No one knows exactly who was behind the assasination — but Dominique had plenty of enemies. 

Over four decades, Dominique’s station, Radio Haiti-Inter, championed the stories of the poor and landless — upsetting Haiti’s French-speaking elite. Programs were broadcast not just in French, but also in Haitian Creole, the universal language in Haiti, spoken by rich and poor alike. The station shut down soon after Dominique’s death. 

That trove of audio material has now found a second life in the form of a trilingual archive at Duke University. The collection includes audio and videotapes in French, Haitian Creole and English — dating all the way to 1957. 

Related: This Haitian schoolteacher helps new arrivals from Haiti resettle in Arizona

Jean Dominique on his return from exile to Haiti in 1986
Jean Dominique on his return from exile to Haiti, 1986.Courtesy of Radio Haiti Papers, David M. Rubenstein Rare Book & Manuscript Library, Duke University

Centering Haitian Creole 

Before Radio Haiti, Haitian Creole was only heard on the airwaves for commercials. 

But Dominique and his wife, Michèle Montas, gradually began to center Haitian Creole in their news coverage, starting with cultural programs. 

In 1972, alongside his sister, Madeleine Paillère, Dominique adapted “Gouverneurs de la Rosée,” or “Masters of the Dew,” a well-known novel written in French about farmworkers rising up and organizing against their oppressive landowners in Haiti. It kept the French narration but translated the dialogue into Haitian Creole. 

Because it was fictional, Montas said that it didn’t bother Haitian authorities. 
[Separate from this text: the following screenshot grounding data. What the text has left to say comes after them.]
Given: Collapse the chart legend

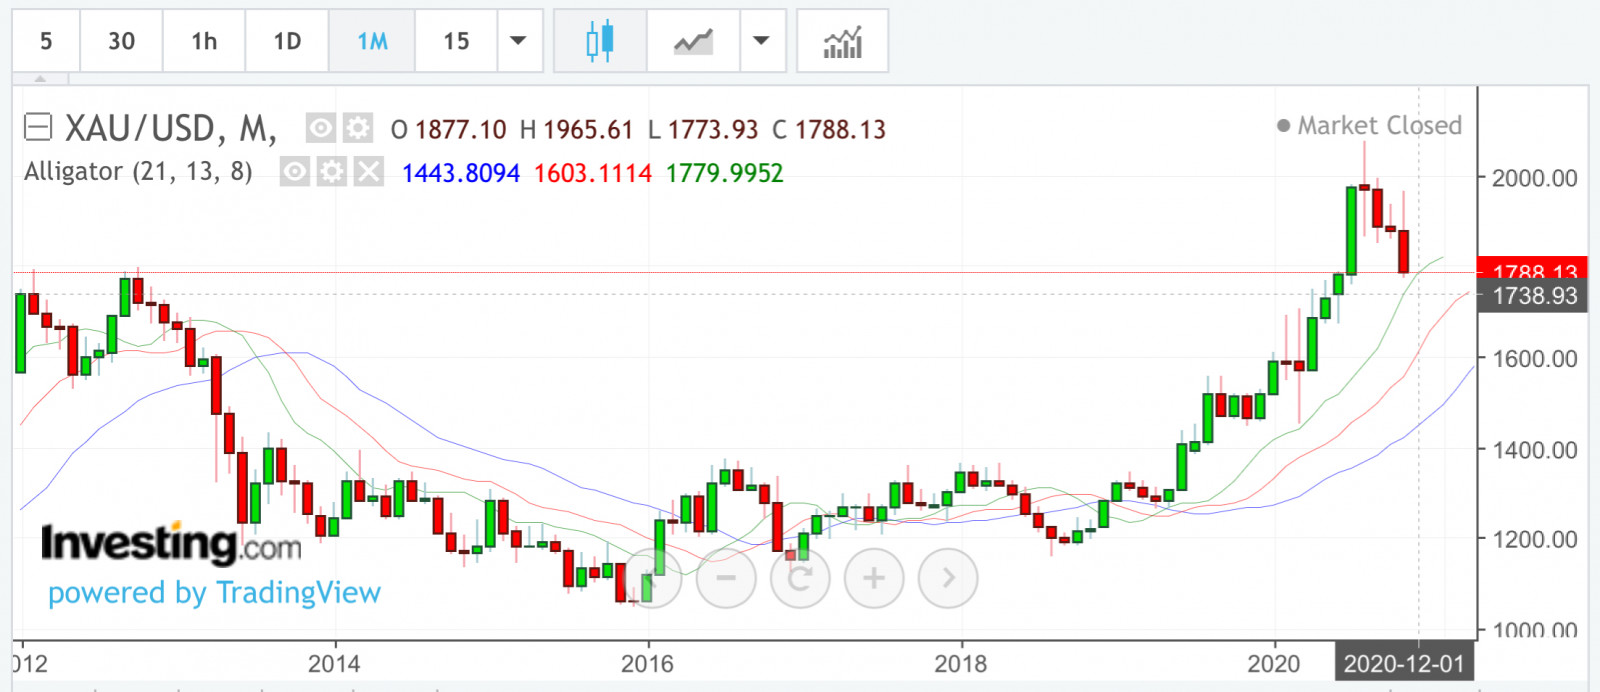Looking at the screenshot, I should (x=38, y=127).
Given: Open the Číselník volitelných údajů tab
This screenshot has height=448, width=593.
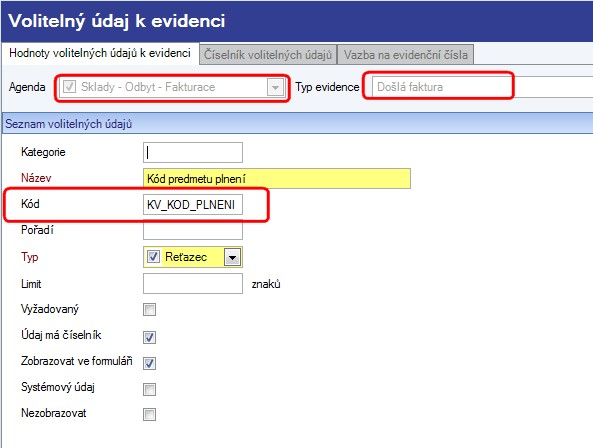Looking at the screenshot, I should (x=268, y=54).
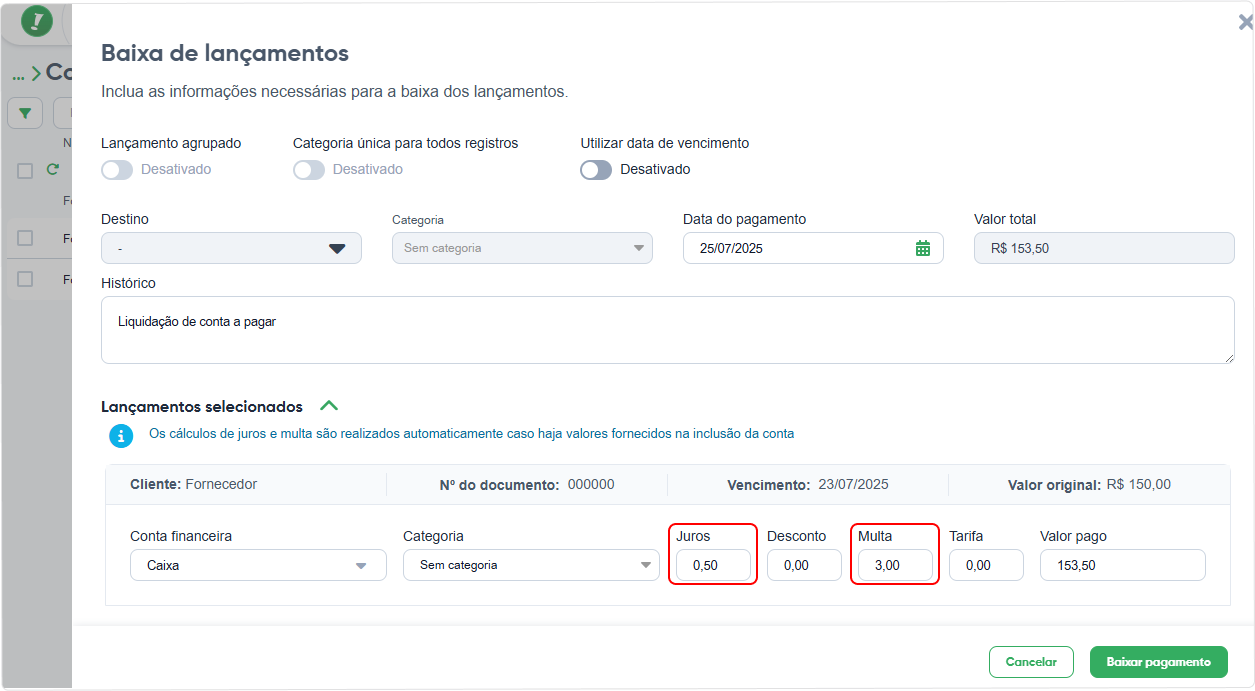The width and height of the screenshot is (1255, 691).
Task: Open the calendar icon in Data do pagamento
Action: pos(923,248)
“Talking about actual events happening would have worried [Haitian authorities].”

Michèle Montas, widow of Jean Dominique, owner of Radio Haiti

“Talking about actual events happening would have worried them,” Montas said.  
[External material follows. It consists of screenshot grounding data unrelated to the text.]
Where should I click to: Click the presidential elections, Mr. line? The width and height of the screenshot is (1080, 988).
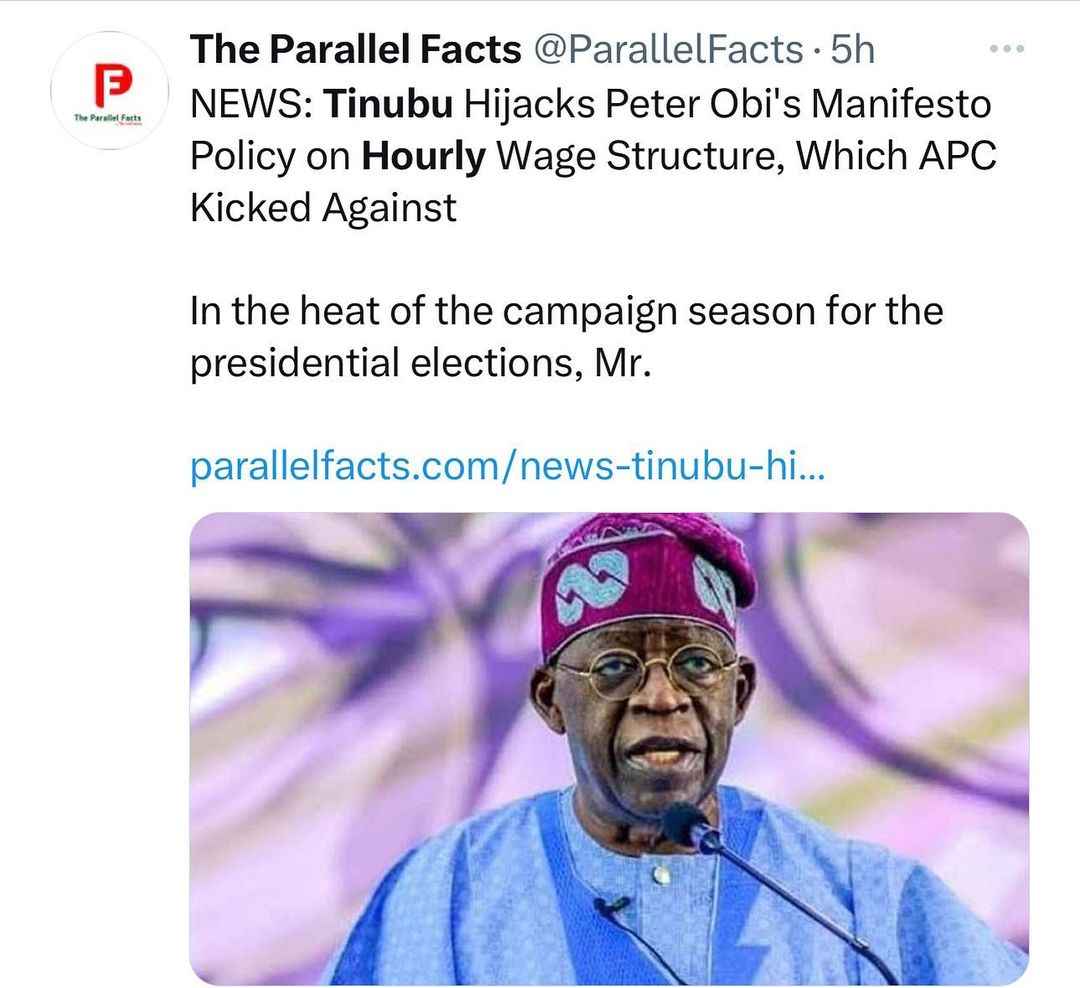tap(420, 363)
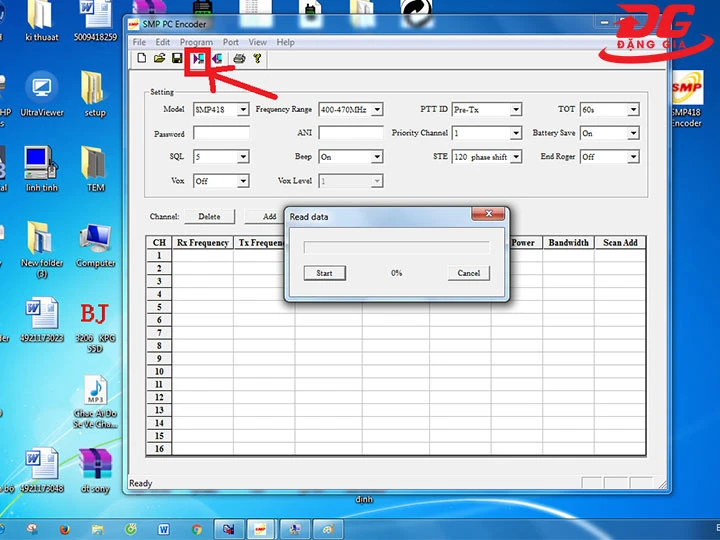The height and width of the screenshot is (540, 720).
Task: Click the Print toolbar icon
Action: pos(239,59)
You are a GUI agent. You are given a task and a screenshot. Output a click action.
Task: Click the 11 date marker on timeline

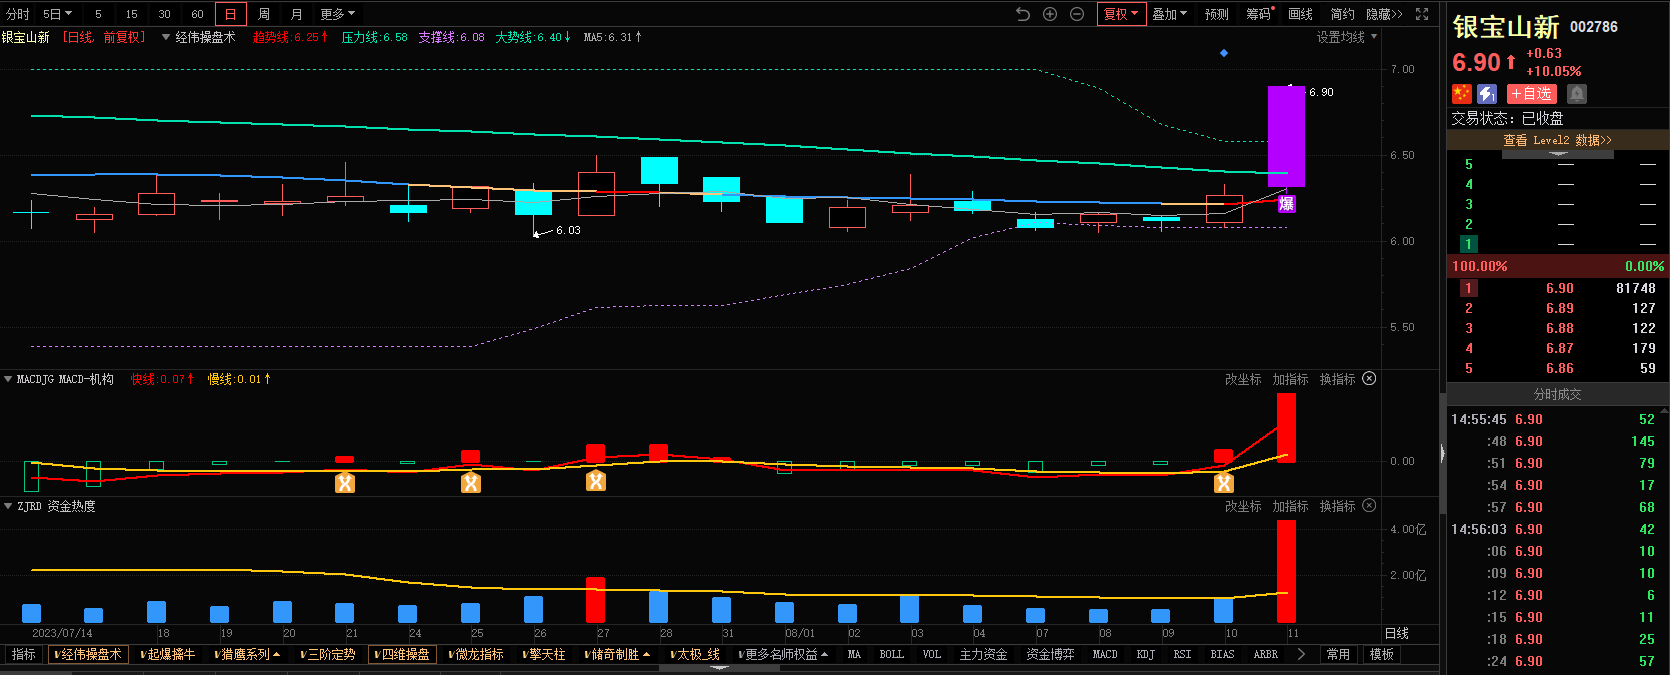(1293, 633)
Montas ran Radio Haiti’s newsroom for decades. After Dominique’s assassination, she took on a more public-facing role but attacks and threats forced her to eventually shut the station down in 2003. 

Montas said that hearing Haitian Creole language gave ordinary Haitians a sense of belonging — to the radio station and to society at large.

Haitian Creole emerged out of the trans-Atlantic slave trade in the 17th and 18th centuries, when hundreds of thousands of African people were enslaved in Saint Domingue, the French colony that later became Haiti. 

Enslaved people came from different ethnic and linguistic groups across Africa and did not share a common language, according to Laura Wagner, the founding director of Radio Haiti archives at Duke University.

Haitian Creole emerged in order to communicate, Wagner said, and this allowed them to eventually organize among themselves against their enslavers.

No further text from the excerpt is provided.